The target would be achieved if major challenges in the sector are addressed adequately, says the Ghana’s National Water Supply Integrity Study, conducted by Ghana Integrity Initiative (GII), an anti-corruption NGO.

However, it also says, Ghana would need $1.49 billion to expand water supply facilities to meet demand in 2020.

The study also revealed that challenges, which include inefficiencies often promoted by lack of transparency in water production, purification and distribution processes, impacts negatively on access to quality water and sanitation services by ordinary citizens thereby making water unaffordable and inaccessible.

Mr Vitus Azeem, Executive Secretary, Ghana Integrity Initiative, discussed the findings of the study and water delivery-related corruption at a workshop at Tamale. It workshop sought public support and solutions to address the many challenges.

He explained that the assessment was part of a programme to promote Transparency and Integrity in Service Delivery in Africa (TISDA). It is being implemented by Transparency International in eight countries in Sub-Saharan Africa, including Ghana.

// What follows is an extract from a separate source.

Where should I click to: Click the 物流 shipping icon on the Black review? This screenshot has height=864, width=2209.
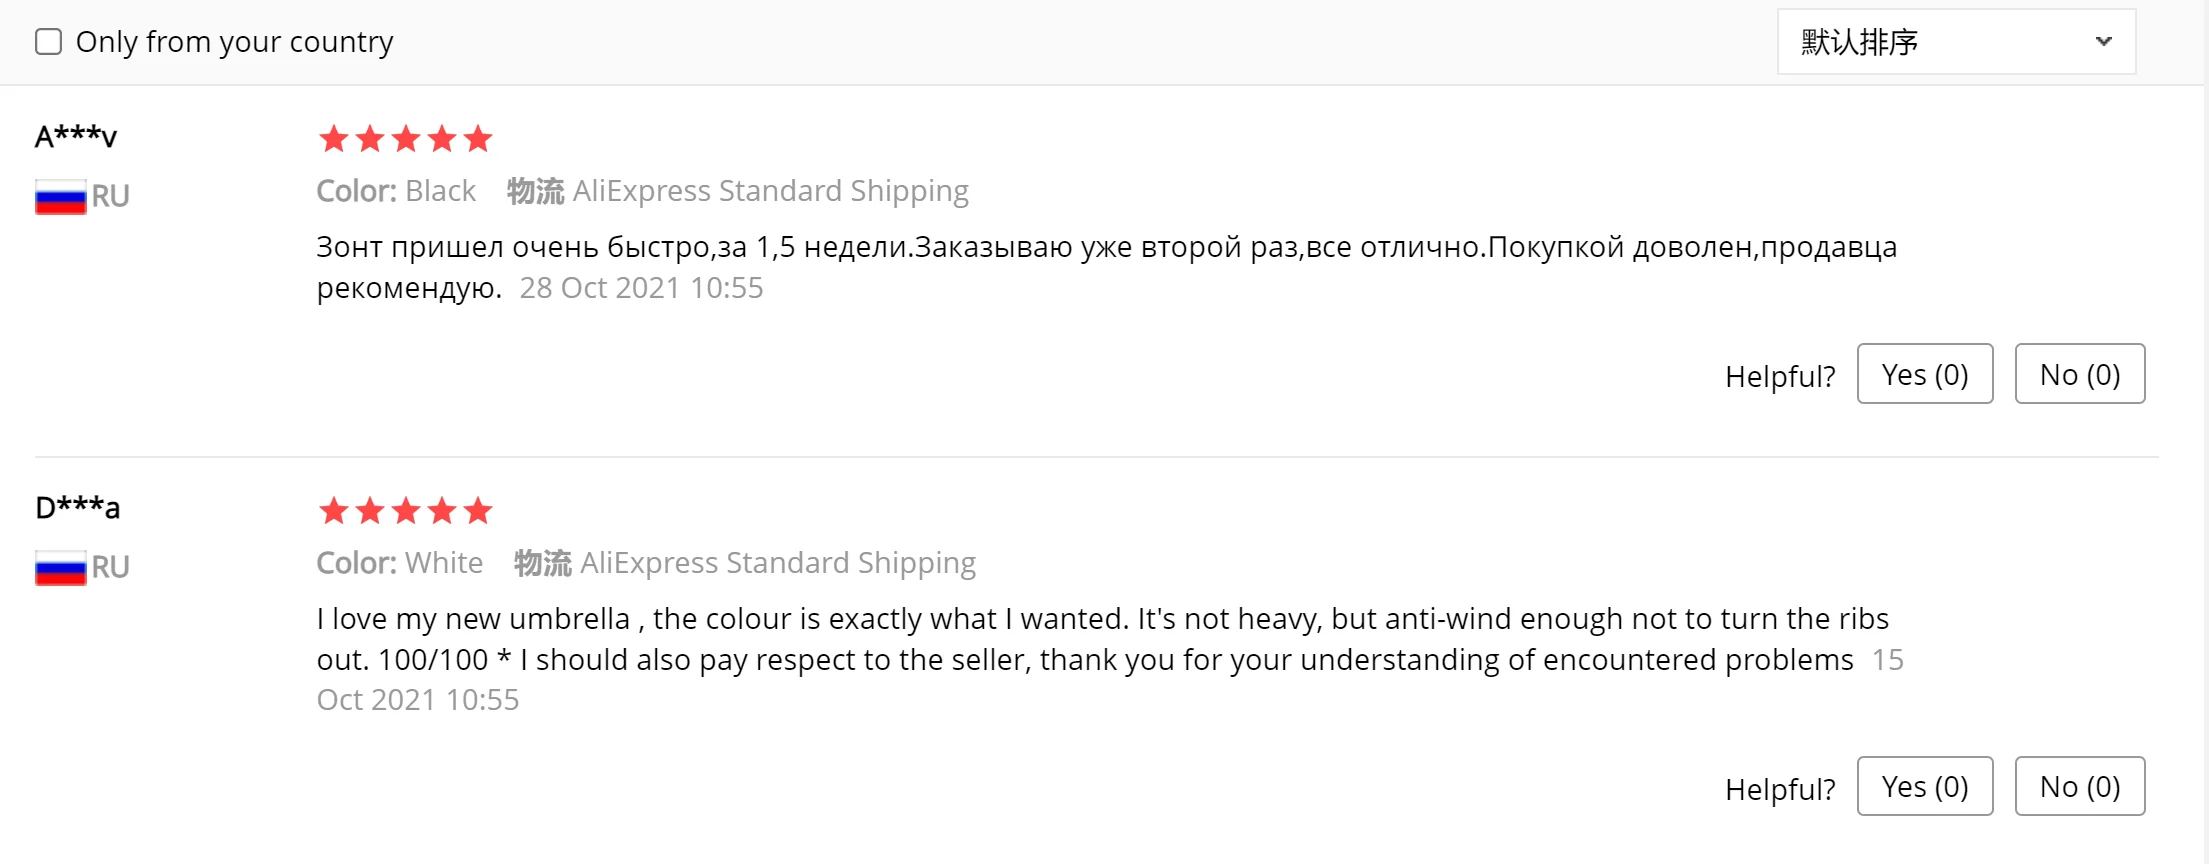tap(535, 191)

Mr Azeem, said the aim was to contribute to greater integrity, transparency and accountability in key social service sectors leading to better access to basic services.

Mr Azeem said the study revealed some reported corrupt practices in the water service delivery.

“There were instances of: a single contractor buying and pricing all bidding documents; award of a number of contracts to the same contractor under different names; procuring entities making payment before due dates and advancing funds for mobilisation beyond the 15 per cent allowable limit; over-invoicing; poor contract management; and poor work through the use of poor quality materials,” he said.

Mr Azeem said there were also reported corrupt practices at the community level such as illegal connections, meter tampering and direct payment to meter readers and under reporting of daily sales by vendors.

Participants at the workshop expressed regret that the existing legislation, regulations and provisions to ensure transparency, integrity and accountability in the sector lacked compliance and enforcement.

A participant, Mr Suleiman Adamu, 46, complained about outrageous charges and inefficient service delivery by utility service providers, which he said, was a major threat to the survival of small and medium enterprises in the Tamale Metropolis.

“There is constant power fluctuation and shortage of water yet we are asked to pay huge bills, which when one is not able to pay becomes a problem with subsequent disconnection,” he said.

Mr Adamu stressed the need to strengthen anti-corruption tools as well as the building of the capacity of all stakeholders to implement these tools to promote transparency and integrity in the sector.